**WHAT NEEDS TO BE DONE**. Count the lines of the items below that contain the string "header", treating uppercase and lowercase letters as distinct. Give only the number.

# Start of SUPPLIED RECORDS

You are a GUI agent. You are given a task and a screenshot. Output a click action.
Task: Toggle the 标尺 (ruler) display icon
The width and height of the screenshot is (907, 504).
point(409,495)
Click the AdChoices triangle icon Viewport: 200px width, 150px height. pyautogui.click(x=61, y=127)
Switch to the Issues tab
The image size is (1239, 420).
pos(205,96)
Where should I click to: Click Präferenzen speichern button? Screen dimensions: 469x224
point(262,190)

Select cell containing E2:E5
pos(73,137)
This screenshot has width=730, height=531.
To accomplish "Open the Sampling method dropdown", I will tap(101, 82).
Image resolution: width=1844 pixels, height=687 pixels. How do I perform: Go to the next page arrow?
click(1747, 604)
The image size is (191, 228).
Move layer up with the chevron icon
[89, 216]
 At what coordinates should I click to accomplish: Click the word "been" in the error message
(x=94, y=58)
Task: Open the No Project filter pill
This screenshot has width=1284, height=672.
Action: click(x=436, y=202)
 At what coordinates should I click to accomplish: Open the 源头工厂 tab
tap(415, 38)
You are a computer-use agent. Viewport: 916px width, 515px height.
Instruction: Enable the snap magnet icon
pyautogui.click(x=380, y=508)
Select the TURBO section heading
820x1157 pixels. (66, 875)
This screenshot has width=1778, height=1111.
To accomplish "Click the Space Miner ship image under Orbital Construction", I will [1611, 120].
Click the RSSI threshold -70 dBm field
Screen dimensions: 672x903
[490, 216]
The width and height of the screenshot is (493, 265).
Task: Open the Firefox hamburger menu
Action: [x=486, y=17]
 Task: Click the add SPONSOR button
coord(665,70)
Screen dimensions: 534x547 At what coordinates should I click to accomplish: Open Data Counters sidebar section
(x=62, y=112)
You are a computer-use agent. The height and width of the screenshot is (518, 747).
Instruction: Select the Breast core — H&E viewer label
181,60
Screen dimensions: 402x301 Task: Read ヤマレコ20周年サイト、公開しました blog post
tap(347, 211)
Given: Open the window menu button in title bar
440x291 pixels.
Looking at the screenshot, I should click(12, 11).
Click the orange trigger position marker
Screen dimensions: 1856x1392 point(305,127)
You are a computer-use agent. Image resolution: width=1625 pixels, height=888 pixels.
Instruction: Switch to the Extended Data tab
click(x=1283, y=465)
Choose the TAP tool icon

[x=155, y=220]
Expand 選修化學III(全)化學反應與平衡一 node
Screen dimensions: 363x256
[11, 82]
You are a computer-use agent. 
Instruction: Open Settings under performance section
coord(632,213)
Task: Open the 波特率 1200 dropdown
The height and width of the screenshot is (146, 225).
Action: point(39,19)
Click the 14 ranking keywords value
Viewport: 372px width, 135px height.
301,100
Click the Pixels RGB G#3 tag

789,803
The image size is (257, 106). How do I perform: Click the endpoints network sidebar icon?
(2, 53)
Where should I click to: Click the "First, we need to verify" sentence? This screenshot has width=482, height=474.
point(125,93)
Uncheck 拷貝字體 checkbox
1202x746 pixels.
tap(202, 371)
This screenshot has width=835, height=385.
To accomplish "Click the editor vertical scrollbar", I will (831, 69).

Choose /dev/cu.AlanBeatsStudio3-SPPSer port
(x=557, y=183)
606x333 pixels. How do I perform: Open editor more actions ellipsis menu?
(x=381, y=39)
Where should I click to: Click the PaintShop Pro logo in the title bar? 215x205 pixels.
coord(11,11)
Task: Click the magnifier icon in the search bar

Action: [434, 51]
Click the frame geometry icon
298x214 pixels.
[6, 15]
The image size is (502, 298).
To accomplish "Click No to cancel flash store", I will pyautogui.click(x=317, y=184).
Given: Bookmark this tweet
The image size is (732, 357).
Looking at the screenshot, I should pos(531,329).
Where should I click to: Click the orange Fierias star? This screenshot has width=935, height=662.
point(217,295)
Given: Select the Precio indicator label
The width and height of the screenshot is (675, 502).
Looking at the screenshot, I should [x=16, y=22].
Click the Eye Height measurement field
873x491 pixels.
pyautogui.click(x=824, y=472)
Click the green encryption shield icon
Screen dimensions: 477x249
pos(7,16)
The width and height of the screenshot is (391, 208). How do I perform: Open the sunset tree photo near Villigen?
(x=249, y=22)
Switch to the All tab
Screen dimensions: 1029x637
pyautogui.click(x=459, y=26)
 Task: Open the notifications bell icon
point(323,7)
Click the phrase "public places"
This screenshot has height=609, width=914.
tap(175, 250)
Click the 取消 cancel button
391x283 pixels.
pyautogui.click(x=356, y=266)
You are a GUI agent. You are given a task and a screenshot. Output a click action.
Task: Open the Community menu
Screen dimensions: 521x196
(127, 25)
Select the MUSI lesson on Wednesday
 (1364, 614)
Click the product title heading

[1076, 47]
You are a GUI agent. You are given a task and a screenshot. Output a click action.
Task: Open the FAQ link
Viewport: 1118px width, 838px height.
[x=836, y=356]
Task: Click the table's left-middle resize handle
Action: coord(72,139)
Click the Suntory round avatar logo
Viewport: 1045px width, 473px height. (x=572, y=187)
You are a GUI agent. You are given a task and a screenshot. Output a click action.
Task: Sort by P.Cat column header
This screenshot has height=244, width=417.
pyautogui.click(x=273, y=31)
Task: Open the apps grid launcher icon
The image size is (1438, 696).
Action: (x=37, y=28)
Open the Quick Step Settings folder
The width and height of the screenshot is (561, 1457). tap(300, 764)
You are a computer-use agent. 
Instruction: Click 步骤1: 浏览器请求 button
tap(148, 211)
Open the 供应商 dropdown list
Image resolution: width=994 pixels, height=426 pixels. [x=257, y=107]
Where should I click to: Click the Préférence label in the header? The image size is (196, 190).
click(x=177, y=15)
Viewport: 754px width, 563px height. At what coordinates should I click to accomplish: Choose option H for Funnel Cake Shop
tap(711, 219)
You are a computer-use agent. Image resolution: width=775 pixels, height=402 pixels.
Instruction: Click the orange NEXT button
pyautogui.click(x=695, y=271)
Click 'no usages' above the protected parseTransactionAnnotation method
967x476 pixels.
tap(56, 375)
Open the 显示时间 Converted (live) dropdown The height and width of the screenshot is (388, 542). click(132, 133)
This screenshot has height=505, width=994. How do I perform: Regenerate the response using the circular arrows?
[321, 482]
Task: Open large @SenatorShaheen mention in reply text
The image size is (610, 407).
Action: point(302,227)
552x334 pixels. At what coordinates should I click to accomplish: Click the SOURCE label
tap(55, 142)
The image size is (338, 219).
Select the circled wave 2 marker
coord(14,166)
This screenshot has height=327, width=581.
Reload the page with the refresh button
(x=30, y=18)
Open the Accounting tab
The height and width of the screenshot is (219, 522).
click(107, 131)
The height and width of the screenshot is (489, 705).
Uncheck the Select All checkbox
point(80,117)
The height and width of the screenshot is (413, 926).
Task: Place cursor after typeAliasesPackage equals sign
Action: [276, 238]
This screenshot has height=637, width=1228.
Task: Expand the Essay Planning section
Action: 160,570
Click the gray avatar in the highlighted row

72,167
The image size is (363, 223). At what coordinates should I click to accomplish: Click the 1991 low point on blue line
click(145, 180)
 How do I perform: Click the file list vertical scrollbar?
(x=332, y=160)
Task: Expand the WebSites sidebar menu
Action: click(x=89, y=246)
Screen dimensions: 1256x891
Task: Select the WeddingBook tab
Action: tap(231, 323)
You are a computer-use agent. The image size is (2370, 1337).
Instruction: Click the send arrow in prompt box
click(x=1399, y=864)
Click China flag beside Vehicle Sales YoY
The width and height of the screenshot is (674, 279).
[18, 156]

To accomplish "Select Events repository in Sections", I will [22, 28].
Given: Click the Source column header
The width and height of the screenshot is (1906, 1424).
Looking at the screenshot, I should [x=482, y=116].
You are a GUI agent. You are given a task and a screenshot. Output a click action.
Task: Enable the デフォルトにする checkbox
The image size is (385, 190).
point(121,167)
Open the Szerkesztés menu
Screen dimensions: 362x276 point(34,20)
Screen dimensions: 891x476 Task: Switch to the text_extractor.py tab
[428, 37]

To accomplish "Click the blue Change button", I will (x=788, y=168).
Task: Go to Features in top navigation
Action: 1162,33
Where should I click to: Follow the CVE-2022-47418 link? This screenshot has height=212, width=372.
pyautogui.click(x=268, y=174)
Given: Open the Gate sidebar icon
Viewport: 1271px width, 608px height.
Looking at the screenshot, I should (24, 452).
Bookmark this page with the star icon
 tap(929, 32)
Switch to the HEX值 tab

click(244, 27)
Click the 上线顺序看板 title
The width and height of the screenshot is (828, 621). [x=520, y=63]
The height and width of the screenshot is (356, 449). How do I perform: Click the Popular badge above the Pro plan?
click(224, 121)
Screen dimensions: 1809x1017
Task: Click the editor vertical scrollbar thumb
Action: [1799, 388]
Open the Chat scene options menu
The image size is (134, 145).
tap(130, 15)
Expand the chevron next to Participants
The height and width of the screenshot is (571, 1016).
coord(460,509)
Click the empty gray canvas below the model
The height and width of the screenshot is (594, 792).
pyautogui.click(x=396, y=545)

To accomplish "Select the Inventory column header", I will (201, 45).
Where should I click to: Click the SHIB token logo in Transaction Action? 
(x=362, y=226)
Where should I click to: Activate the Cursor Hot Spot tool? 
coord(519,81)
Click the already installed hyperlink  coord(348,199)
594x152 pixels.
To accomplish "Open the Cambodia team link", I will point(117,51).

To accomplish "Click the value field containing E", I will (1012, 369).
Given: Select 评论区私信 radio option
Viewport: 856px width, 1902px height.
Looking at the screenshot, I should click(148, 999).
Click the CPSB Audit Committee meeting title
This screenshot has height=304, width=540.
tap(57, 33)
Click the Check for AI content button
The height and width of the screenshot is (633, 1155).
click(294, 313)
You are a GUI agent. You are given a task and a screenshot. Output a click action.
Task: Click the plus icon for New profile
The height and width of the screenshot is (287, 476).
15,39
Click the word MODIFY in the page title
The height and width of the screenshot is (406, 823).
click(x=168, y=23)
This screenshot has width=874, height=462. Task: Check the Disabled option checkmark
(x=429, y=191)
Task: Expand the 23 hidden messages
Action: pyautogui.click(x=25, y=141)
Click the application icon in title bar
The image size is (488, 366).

# End of SUPPLIED RECORDS

**TASK SOLUTION**. 4